AM4 CPU Sales Surge as DDR5 Prices Spike, Ryzen 5 3600 Returns to the Top 10
The PC DIY market is showing a clear reversal in platform momentum, with more buyers pivoting back to AM4 and DDR4 builds as DDR5 pricing continues to climb. When memory costs inflate, the entire build equation changes, and the easiest lever for gamers to pull is the platform itself. Instead of stretching budgets for DDR5 and a newer motherboard, many are choosing proven AM4 parts that still deliver strong gaming performance per dollar, especially for mainstream rigs and upgrade paths.
Based on tracking shared by the source, AM4 CPUs have surged to nearly 34% of CPU sales at Mindfactory, up from roughly 24% just 2 weeks earlier. That kind of jump suggests buyers are actively recalculating total platform cost, not just CPU pricing. In parallel, AM5 share is described as sliding from around 70% of shipments to under 60%, reinforcing that this is not a minor fluctuation, it is a demand shift driven by affordability and availability pressure in the DDR5 ecosystem.
📈 CPU Retail Sales Week 51 '25 (mf)
— TechEpiphany (@TechEpiphanyYT) December 23, 2025
Total AM4 share rising to 34%, lowering ASP.
High-margin 5X00X3D sales could be cashed in on right now — but AMD EOL’d them.
ℹ️ Units
AMD: 1925 units sold, 91.45%, ASP: 259
Intel: 180, 8.55%, ASP: 248
ℹ️ Revenue
AMD: 498736, 91.77%
Intel:… pic.twitter.com/MJFaw1nGnZ
The same trend is also reflected in Amazon US rankings, where 4 AM4 CPUs reportedly hold spots in the Top 10 best sellers list, with 9 AM4 chips appearing in the Top 20. The standout detail is that the Ryzen 7 5800XT is described as the best selling CPU on Amazon US, while the Ryzen 5 3600 has unexpectedly re entered the Top 10 at the 6th spot.

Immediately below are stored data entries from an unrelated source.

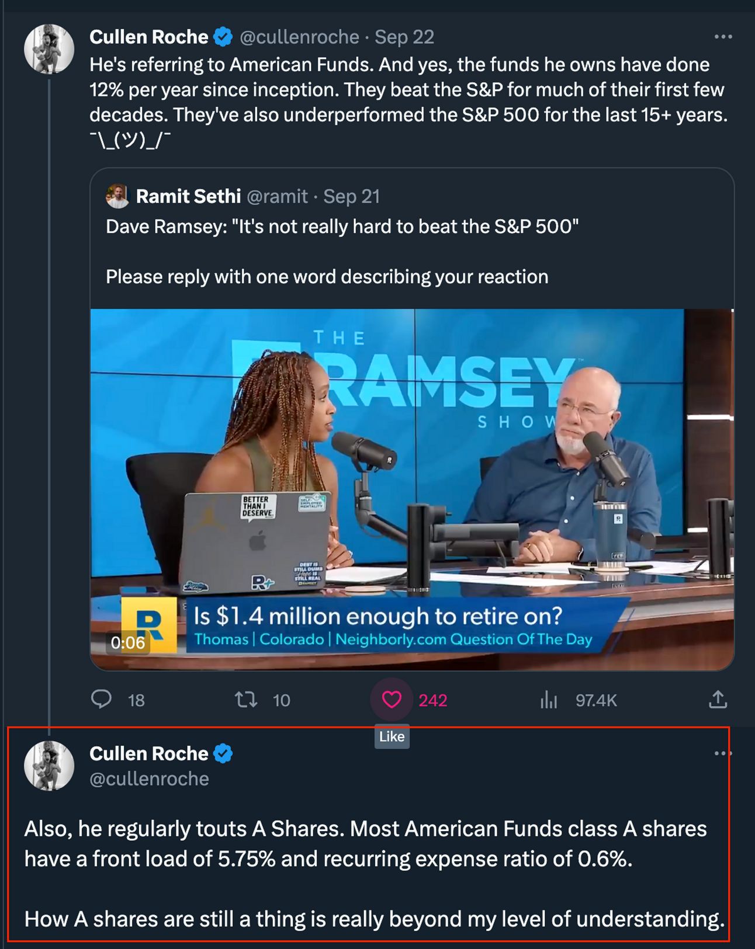This screenshot has width=755, height=949.
Task: Open the Sep 22 timestamp link
Action: tap(404, 37)
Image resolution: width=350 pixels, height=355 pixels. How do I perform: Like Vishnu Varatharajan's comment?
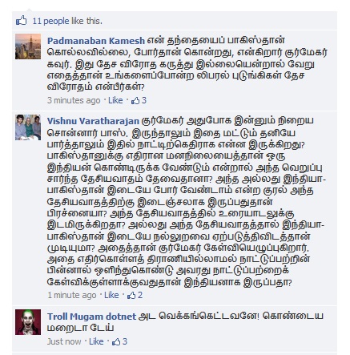(111, 295)
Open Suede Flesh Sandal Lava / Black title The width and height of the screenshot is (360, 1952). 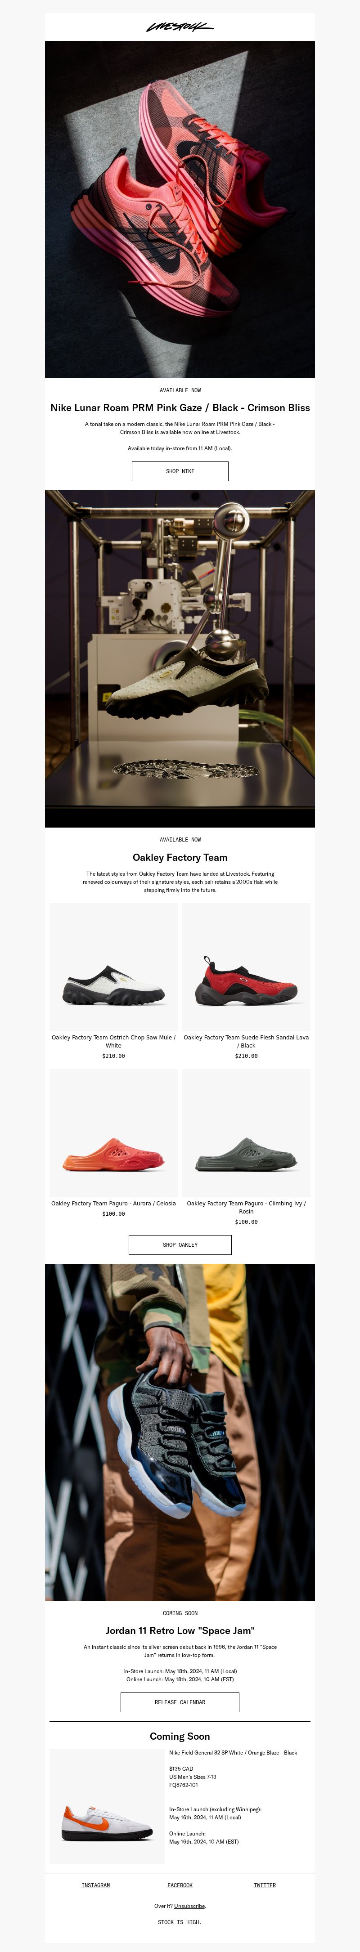pos(246,1041)
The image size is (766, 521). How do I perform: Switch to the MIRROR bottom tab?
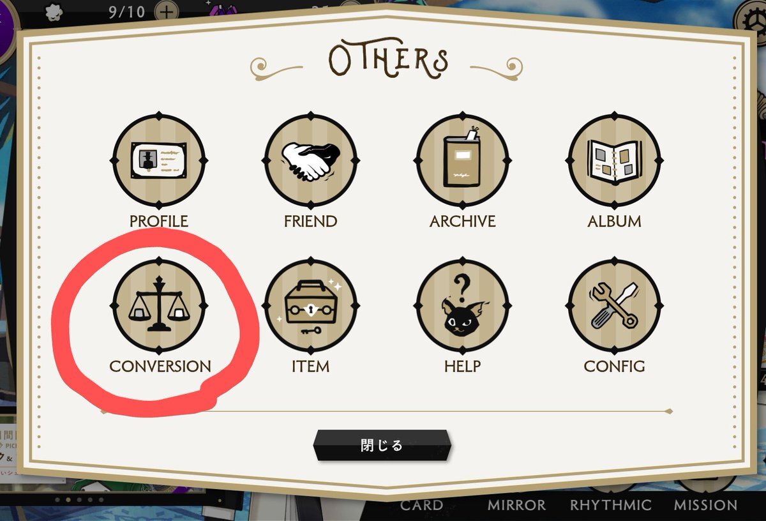point(516,505)
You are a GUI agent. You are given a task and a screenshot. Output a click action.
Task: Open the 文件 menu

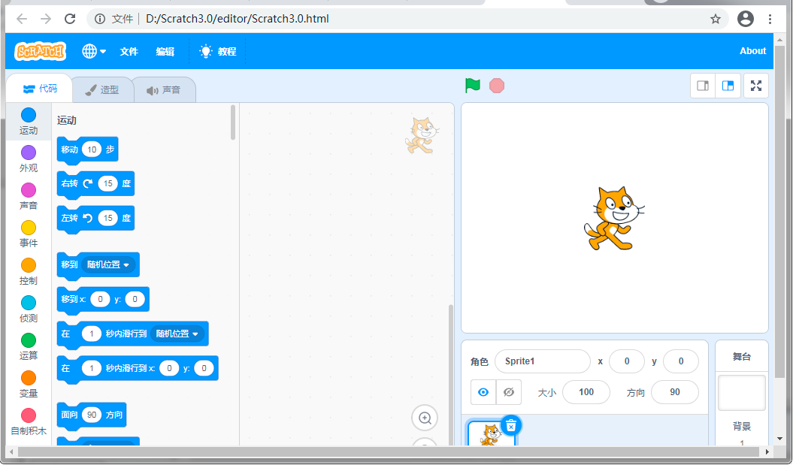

Seeing a Ryzen 5 3600 climb back into the spotlight in 2025 is a strong signal that a big slice of buyers are prioritizing total build value over chasing the newest socket.
This is also a reminder that AMD’s AM4 platform has unusual longevity. For gamers, it remains the most cost optimized path to a capable PC when DDR5 pricing moves 3x to 4x in some regions. If higher memory costs remain sticky, AM4 becomes the budget pressure relief valve for the market, and it could continue absorbing demand from buyers who want strong performance without paying 100s of dollars extra just to enter the DDR5 lane.
At the strategic level, the situation also raises an obvious product planning question: if AM4 demand is accelerating again, AMD may need to think carefully about how long it keeps Ryzen 5000 supply active, and whether there is room to re energize the AM4 stack with more clear positioning for gamers who are price sensitive but still performance hungry.
What is your move right now, are you building AM5 anyway, or does AM4 plus DDR4 feel like the smartest play until DDR5 prices normalize?